I consider myself a Bernie Sanders supporter. Of all the candidates running for the presidency in 2016, he’s the person I’d prefer to have the job. He advocates for getting money out of politics, is willing to listen to and support groups like Black Lives Matter, and has even called for the (detestable) governor of my home state of Michigan, Rick Snyder, to resign over the Flint water crisis. It’s safe to say that I’ve “felt the Bern,” even though I know he most likely will not receive the DNC nomination.
Recently though, a friend of mine mentioned something about Sanders that made me balk a little. In an interview with Rachel Maddow, he answered a question regarding Hillary Clinton’s endorsements by Planned Parenthood and the Human Rights Campaign (HRC) by saying that he is willing to “take on the political establishment.” Hearing him say he wanted to take on an essential organization like Planned Parenthood — as if it were a huge problem in the political process in the same way that Wall Street is — made me pause.
There’s no denying Planned Parenthood is a part of the “establishment.” Though the medical clinics cannot donate to political campaigns, Politifact found that Planned Parenthood affiliated Super PACS, like Planned Parenthood votes, do donate large amounts of money to Democratic campaigns. They also have groups that lobby for them in Washington, D.C. in attempts to get legislation passed to further their causes. What irks me about what Sanders said, though, is that he spoke about Planned Parenthood as if it were a bad thing.

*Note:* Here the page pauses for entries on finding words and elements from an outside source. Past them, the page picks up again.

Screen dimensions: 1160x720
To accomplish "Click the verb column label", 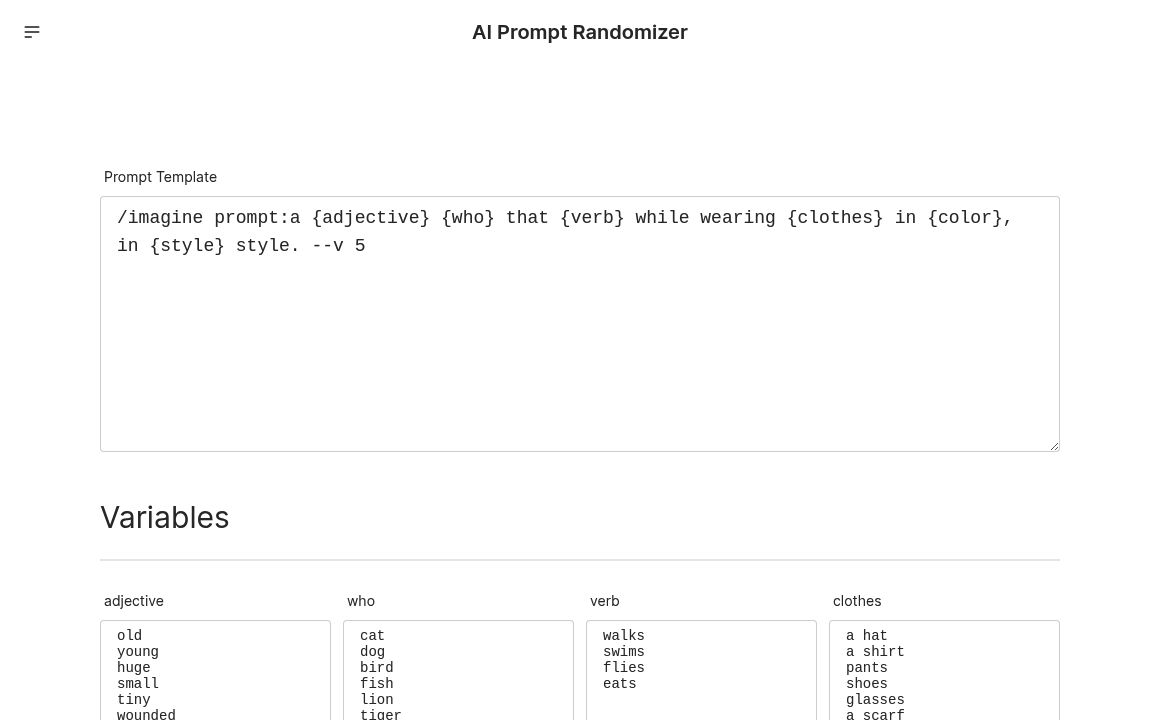I will tap(604, 601).
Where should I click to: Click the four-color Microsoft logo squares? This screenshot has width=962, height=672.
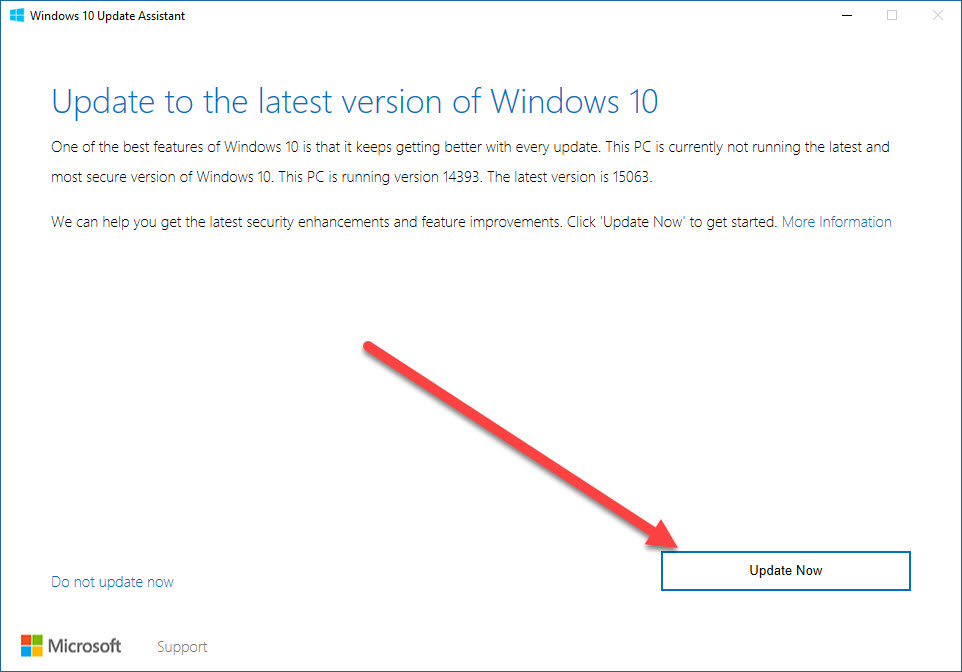(x=32, y=646)
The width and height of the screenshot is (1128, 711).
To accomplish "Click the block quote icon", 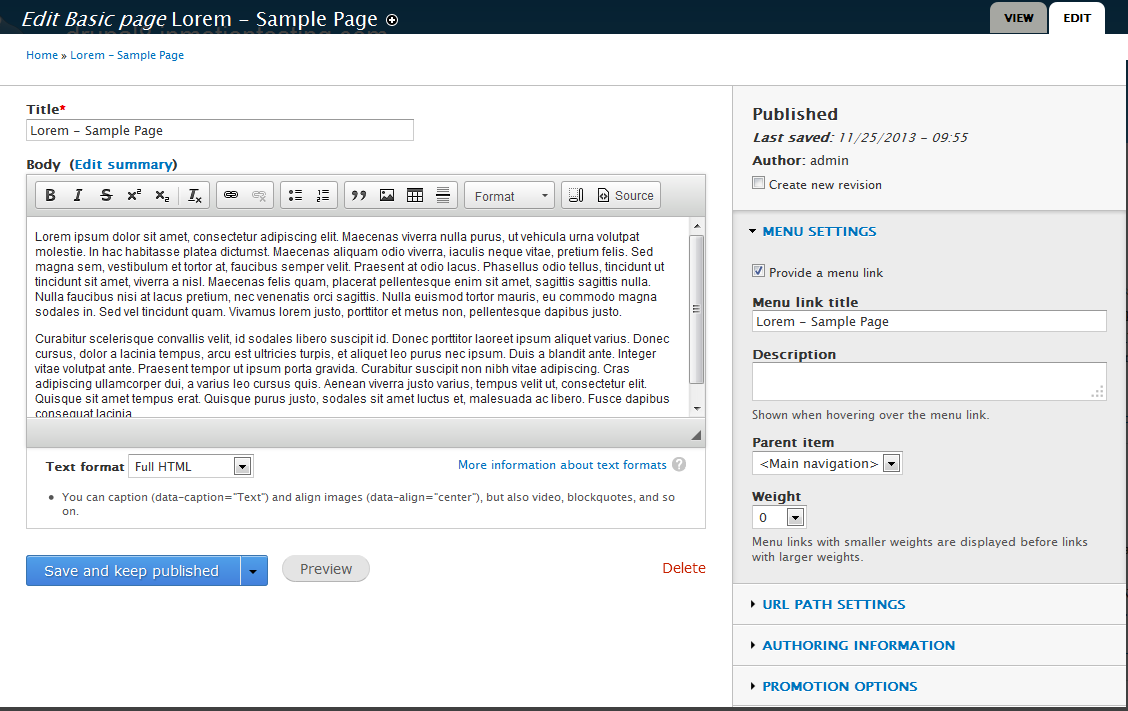I will pos(359,196).
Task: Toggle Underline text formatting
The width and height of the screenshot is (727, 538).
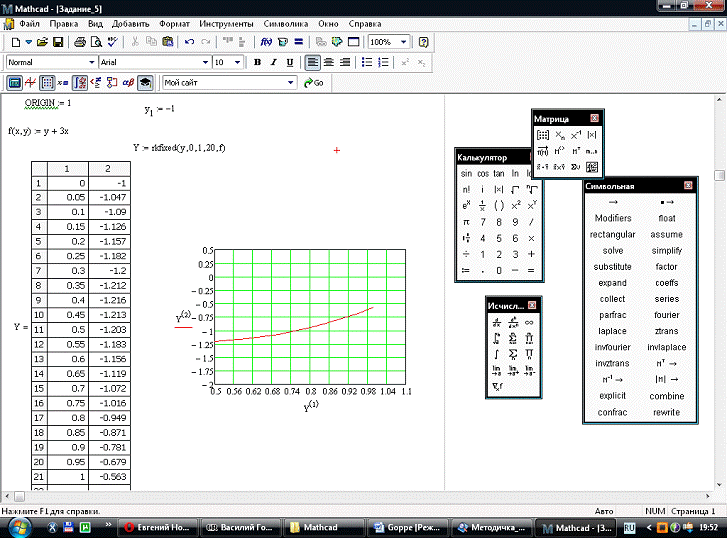Action: 290,62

When the term “establishment” gets thrown around, it’s used like a dirty word. A lot of the time, it’s used correctly. But I take issue with Sanders using the term when referring to Planned Parenthood, solely because it comes across as demonizing an organization that is critical to healthcare for women, particularly lower-income women, across the country. It is essential for women all over the country, especially for the ones who do not have the access or means for any other sort of care.
At a time when reproductive rights are under attack from the right wing on a daily basis, it’s dangerous to the survival of Planned Parenthood to use such language. Even when the person saying it has a solid track record for supporting these rights, it can imply to some that they might be willing to do away with the organization. In 2015, Planned Parenthood was subject to attacks from the right-wing extremists of the GOP over their use of fetal tissue for research, leading to not only organization president Cecile Richards having to spend hours on Capitol Hill, but also a domestic terrorist attack at a Colorado Springs clinic where the shooter was undoubtedly inspired by the hateful right-wing rhetoric.
The organization needs vocal support from politicians like Sanders who will tell the truth, rather than avoid the topic altogether. With him calling it part of the establishment that so many American voters have expressed their distaste for this political season, it does nothing to help the cause of those fighting and advocating for reproductive rights and affordable healthcare for women.
I urge Senator Sanders to not talk about Planned Parenthood in a way that makes it sound like it’s on the same level as the Wall Street banks and billionaires who buy off politicians for their own personal legislation machines. Planned Parenthood is nothing like those, which most certainly are a part of the establishment. Like any politician, Sanders has said some questionable things. But unlike a good majority of his colleagues, he’s shown the propensity to listen to criticism and learn from it. That’s why even though he said something like this about Planned Parenthood, I believe he is the most capable candidate to hear what people respond with and to learn from that.
Because American politics never allow for the “perfect candidate,” I’m still going to vote for Bernie.